● PROBLEM DETAILS
Copy these lines exactly as they appear, from the first to the last.
::: SUPPLIED ENTRIES :::
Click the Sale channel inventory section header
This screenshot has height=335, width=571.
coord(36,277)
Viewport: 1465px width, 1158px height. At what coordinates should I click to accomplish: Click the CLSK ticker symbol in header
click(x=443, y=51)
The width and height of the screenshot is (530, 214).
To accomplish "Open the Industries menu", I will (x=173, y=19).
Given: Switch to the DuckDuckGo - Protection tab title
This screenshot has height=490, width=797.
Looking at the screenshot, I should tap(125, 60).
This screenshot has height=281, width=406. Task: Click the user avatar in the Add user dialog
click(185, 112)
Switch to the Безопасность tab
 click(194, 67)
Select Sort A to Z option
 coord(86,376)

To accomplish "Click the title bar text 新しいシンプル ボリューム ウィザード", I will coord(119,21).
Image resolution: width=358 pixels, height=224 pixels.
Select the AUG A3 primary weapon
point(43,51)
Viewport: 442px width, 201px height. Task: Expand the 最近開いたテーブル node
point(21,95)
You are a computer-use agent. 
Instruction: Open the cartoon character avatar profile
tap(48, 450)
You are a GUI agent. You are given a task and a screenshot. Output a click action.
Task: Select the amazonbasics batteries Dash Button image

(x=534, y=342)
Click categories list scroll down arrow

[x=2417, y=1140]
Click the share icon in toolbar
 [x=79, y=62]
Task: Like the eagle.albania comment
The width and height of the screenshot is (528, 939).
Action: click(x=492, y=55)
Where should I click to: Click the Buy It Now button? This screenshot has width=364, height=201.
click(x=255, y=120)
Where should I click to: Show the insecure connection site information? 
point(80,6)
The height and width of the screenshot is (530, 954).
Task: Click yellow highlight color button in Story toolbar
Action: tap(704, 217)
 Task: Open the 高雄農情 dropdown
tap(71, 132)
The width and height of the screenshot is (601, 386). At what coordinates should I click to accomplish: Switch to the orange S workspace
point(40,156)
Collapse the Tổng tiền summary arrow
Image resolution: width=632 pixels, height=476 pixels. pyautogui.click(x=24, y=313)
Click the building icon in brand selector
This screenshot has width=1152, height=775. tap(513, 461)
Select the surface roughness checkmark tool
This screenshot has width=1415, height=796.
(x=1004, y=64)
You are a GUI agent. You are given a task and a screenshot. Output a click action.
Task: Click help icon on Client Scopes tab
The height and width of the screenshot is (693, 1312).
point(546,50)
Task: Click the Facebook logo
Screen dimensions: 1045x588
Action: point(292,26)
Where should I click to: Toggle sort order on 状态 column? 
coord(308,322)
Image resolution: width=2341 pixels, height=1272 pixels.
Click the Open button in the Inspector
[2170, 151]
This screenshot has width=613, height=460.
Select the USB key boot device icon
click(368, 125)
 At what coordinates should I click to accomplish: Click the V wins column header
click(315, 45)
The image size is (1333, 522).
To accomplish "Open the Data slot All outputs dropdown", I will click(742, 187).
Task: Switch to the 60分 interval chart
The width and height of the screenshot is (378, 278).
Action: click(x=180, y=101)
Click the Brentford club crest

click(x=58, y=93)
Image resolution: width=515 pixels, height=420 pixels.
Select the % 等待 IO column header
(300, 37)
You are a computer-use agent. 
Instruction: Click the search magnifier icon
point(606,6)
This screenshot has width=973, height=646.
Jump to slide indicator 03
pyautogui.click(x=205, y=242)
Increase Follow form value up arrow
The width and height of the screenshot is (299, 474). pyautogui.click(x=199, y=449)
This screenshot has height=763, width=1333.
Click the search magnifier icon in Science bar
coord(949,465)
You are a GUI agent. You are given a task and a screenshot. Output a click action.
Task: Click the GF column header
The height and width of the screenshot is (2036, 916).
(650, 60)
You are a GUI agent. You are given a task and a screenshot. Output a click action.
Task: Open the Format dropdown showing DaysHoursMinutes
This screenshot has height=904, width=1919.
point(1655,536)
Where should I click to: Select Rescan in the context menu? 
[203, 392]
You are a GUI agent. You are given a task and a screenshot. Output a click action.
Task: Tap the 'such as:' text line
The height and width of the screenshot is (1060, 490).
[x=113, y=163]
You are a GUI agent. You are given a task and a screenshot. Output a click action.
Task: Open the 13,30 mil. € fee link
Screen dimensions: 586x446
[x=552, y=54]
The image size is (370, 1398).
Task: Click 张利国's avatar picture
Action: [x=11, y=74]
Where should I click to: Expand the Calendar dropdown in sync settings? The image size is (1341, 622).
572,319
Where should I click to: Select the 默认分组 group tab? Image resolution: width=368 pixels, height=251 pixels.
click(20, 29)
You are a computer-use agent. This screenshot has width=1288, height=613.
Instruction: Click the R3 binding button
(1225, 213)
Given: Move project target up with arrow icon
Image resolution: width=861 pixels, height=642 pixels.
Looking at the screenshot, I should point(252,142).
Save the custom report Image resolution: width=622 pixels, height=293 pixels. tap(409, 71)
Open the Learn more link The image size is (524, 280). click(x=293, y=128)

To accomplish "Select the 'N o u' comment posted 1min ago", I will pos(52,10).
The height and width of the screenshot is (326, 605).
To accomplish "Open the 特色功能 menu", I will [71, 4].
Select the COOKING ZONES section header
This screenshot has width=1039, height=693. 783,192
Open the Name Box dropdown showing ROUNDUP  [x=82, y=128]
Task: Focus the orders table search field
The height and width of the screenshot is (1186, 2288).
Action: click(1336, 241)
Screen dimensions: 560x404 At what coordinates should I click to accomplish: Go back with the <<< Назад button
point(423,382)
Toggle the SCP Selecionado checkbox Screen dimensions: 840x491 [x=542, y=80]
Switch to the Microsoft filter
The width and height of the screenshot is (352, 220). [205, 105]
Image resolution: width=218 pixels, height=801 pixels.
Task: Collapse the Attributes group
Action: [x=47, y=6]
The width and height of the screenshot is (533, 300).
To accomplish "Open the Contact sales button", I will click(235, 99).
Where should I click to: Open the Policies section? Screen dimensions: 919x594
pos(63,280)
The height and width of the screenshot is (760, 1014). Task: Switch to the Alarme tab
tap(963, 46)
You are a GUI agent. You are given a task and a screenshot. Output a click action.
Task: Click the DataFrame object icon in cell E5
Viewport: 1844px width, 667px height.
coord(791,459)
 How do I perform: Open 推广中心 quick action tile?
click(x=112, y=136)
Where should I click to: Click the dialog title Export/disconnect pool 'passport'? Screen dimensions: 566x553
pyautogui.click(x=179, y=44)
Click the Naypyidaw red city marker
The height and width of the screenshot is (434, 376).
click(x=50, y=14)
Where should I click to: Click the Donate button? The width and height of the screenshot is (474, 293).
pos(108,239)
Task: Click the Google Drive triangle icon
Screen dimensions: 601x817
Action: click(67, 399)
:::
● RESULT FOR THIS EXERCISE
Click the Sale channel inventory section header
This screenshot has height=335, width=571.
coord(36,277)
Viewport: 1465px width, 1158px height. At what coordinates should I click to accomplish: Click the CLSK ticker symbol in header
click(x=443, y=51)
The width and height of the screenshot is (530, 214).
To accomplish "Open the Industries menu", I will (x=173, y=19).
Given: Switch to the DuckDuckGo - Protection tab title
This screenshot has height=490, width=797.
Looking at the screenshot, I should tap(125, 60).
This screenshot has height=281, width=406. Task: Click the user avatar in the Add user dialog
click(185, 112)
Switch to the Безопасность tab
 click(194, 67)
Select Sort A to Z option
 coord(86,376)

To accomplish "Click the title bar text 新しいシンプル ボリューム ウィザード", I will coord(119,21).
Image resolution: width=358 pixels, height=224 pixels.
Select the AUG A3 primary weapon
point(43,51)
Viewport: 442px width, 201px height. Task: Expand the 最近開いたテーブル node
point(21,95)
You are a computer-use agent. 
Instruction: Open the cartoon character avatar profile
tap(48, 450)
You are a GUI agent. You are given a task and a screenshot. Output a click action.
Task: Select the amazonbasics batteries Dash Button image

(x=534, y=342)
Click categories list scroll down arrow

[x=2417, y=1140]
Click the share icon in toolbar
 [x=79, y=62]
Task: Like the eagle.albania comment
The width and height of the screenshot is (528, 939).
Action: click(x=492, y=55)
Where should I click to: Click the Buy It Now button? This screenshot has width=364, height=201.
click(x=255, y=120)
Where should I click to: Show the insecure connection site information? 
point(80,6)
The height and width of the screenshot is (530, 954).
Task: Click yellow highlight color button in Story toolbar
Action: tap(704, 217)
 Task: Open the 高雄農情 dropdown
tap(71, 132)
The width and height of the screenshot is (601, 386). At what coordinates should I click to accomplish: Switch to the orange S workspace
point(40,156)
Collapse the Tổng tiền summary arrow
Image resolution: width=632 pixels, height=476 pixels. pyautogui.click(x=24, y=313)
Click the building icon in brand selector
This screenshot has width=1152, height=775. tap(513, 461)
Select the surface roughness checkmark tool
This screenshot has width=1415, height=796.
(x=1004, y=64)
You are a GUI agent. You are given a task and a screenshot. Output a click action.
Task: Click help icon on Client Scopes tab
The height and width of the screenshot is (693, 1312).
point(546,50)
Task: Click the Facebook logo
Screen dimensions: 1045x588
Action: point(292,26)
Where should I click to: Toggle sort order on 状态 column? 
coord(308,322)
Image resolution: width=2341 pixels, height=1272 pixels.
Click the Open button in the Inspector
[2170, 151]
This screenshot has width=613, height=460.
Select the USB key boot device icon
click(368, 125)
 At what coordinates should I click to accomplish: Click the V wins column header
click(315, 45)
The image size is (1333, 522).
To accomplish "Open the Data slot All outputs dropdown", I will click(742, 187).
Task: Switch to the 60分 interval chart
The width and height of the screenshot is (378, 278).
Action: click(x=180, y=101)
Click the Brentford club crest

click(x=58, y=93)
Image resolution: width=515 pixels, height=420 pixels.
Select the % 等待 IO column header
(300, 37)
You are a computer-use agent. 
Instruction: Click the search magnifier icon
point(606,6)
This screenshot has width=973, height=646.
Jump to slide indicator 03
pyautogui.click(x=205, y=242)
Increase Follow form value up arrow
The width and height of the screenshot is (299, 474). pyautogui.click(x=199, y=449)
This screenshot has height=763, width=1333.
Click the search magnifier icon in Science bar
coord(949,465)
You are a GUI agent. You are given a task and a screenshot. Output a click action.
Task: Click the GF column header
The height and width of the screenshot is (2036, 916).
(650, 60)
You are a GUI agent. You are given a task and a screenshot. Output a click action.
Task: Open the Format dropdown showing DaysHoursMinutes
This screenshot has height=904, width=1919.
point(1655,536)
Where should I click to: Select Rescan in the context menu? 
[203, 392]
You are a GUI agent. You are given a task and a screenshot. Output a click action.
Task: Tap the 'such as:' text line
The height and width of the screenshot is (1060, 490).
[x=113, y=163]
You are a GUI agent. You are given a task and a screenshot. Output a click action.
Task: Open the 13,30 mil. € fee link
Screen dimensions: 586x446
[x=552, y=54]
The image size is (370, 1398).
Task: Click 张利国's avatar picture
Action: [x=11, y=74]
Where should I click to: Expand the Calendar dropdown in sync settings? The image size is (1341, 622).
572,319
Where should I click to: Select the 默认分组 group tab? Image resolution: width=368 pixels, height=251 pixels.
click(20, 29)
You are a computer-use agent. This screenshot has width=1288, height=613.
Instruction: Click the R3 binding button
(1225, 213)
Given: Move project target up with arrow icon
Image resolution: width=861 pixels, height=642 pixels.
Looking at the screenshot, I should point(252,142).
Save the custom report Image resolution: width=622 pixels, height=293 pixels. tap(409, 71)
Open the Learn more link The image size is (524, 280). click(x=293, y=128)

To accomplish "Select the 'N o u' comment posted 1min ago", I will pos(52,10).
The height and width of the screenshot is (326, 605).
To accomplish "Open the 特色功能 menu", I will [71, 4].
Select the COOKING ZONES section header
This screenshot has width=1039, height=693. 783,192
Open the Name Box dropdown showing ROUNDUP  [x=82, y=128]
Task: Focus the orders table search field
The height and width of the screenshot is (1186, 2288).
Action: click(1336, 241)
Screen dimensions: 560x404 At what coordinates should I click to accomplish: Go back with the <<< Назад button
point(423,382)
Toggle the SCP Selecionado checkbox Screen dimensions: 840x491 [x=542, y=80]
Switch to the Microsoft filter
The width and height of the screenshot is (352, 220). [205, 105]
Image resolution: width=218 pixels, height=801 pixels.
Task: Collapse the Attributes group
Action: [x=47, y=6]
The width and height of the screenshot is (533, 300).
To accomplish "Open the Contact sales button", I will click(235, 99).
Where should I click to: Open the Policies section? Screen dimensions: 919x594
pos(63,280)
The height and width of the screenshot is (760, 1014). Task: Switch to the Alarme tab
tap(963, 46)
You are a GUI agent. You are given a task and a screenshot. Output a click action.
Task: Click the DataFrame object icon in cell E5
Viewport: 1844px width, 667px height.
coord(791,459)
 How do I perform: Open 推广中心 quick action tile?
click(x=112, y=136)
Where should I click to: Click the dialog title Export/disconnect pool 'passport'? Screen dimensions: 566x553
pyautogui.click(x=179, y=44)
Click the Naypyidaw red city marker
The height and width of the screenshot is (434, 376).
click(x=50, y=14)
Where should I click to: Click the Donate button? The width and height of the screenshot is (474, 293).
pos(108,239)
Task: Click the Google Drive triangle icon
Screen dimensions: 601x817
Action: click(67, 399)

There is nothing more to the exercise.